▶ Assigned task
Across the whole listing, filter for the string "Política" and copy every line that has it.

▶ Extracted entries
[Start of section]
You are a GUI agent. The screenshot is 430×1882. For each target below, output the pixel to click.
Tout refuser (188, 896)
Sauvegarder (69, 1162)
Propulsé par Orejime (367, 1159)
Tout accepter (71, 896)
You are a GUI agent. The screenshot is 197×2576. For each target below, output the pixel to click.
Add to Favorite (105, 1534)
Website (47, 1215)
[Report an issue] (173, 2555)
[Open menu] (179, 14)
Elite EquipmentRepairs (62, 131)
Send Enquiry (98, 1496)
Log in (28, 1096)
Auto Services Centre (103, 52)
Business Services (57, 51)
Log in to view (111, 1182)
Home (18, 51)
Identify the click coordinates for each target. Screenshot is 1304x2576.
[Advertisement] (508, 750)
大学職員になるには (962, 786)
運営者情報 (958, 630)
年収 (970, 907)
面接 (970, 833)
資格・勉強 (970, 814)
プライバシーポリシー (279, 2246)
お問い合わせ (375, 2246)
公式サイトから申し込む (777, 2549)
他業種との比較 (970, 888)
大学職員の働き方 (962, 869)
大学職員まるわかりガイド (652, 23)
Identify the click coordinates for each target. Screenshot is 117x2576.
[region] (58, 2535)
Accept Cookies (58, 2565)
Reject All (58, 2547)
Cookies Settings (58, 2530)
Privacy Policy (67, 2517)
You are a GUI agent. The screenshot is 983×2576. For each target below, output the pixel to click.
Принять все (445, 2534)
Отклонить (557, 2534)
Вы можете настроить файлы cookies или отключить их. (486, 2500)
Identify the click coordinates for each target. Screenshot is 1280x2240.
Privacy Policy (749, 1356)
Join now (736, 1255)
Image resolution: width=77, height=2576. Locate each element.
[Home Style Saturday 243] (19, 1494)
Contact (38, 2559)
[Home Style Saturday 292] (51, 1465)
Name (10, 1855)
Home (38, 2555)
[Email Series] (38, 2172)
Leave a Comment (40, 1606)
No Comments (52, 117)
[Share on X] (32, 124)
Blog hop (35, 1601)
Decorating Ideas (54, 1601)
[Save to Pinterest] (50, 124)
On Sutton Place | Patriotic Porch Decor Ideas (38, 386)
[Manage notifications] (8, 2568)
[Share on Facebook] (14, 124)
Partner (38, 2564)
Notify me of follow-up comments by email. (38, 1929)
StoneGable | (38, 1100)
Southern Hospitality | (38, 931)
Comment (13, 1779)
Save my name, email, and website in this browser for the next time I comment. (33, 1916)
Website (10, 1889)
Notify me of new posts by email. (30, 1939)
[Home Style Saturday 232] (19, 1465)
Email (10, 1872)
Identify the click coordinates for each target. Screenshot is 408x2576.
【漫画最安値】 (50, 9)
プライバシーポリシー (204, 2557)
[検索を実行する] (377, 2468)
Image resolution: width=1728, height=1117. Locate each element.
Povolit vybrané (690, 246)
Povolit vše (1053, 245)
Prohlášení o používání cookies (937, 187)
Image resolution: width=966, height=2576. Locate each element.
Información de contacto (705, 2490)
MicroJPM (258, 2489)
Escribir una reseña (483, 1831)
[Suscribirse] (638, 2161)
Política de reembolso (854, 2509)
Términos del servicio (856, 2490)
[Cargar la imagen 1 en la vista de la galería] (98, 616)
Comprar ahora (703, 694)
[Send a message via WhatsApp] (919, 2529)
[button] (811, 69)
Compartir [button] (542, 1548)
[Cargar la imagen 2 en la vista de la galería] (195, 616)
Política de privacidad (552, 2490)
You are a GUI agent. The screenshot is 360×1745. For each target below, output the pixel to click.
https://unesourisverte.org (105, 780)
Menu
[End of section]
▶ Finished task
Política de reembolso (854, 2509)
Política de privacidad (552, 2490)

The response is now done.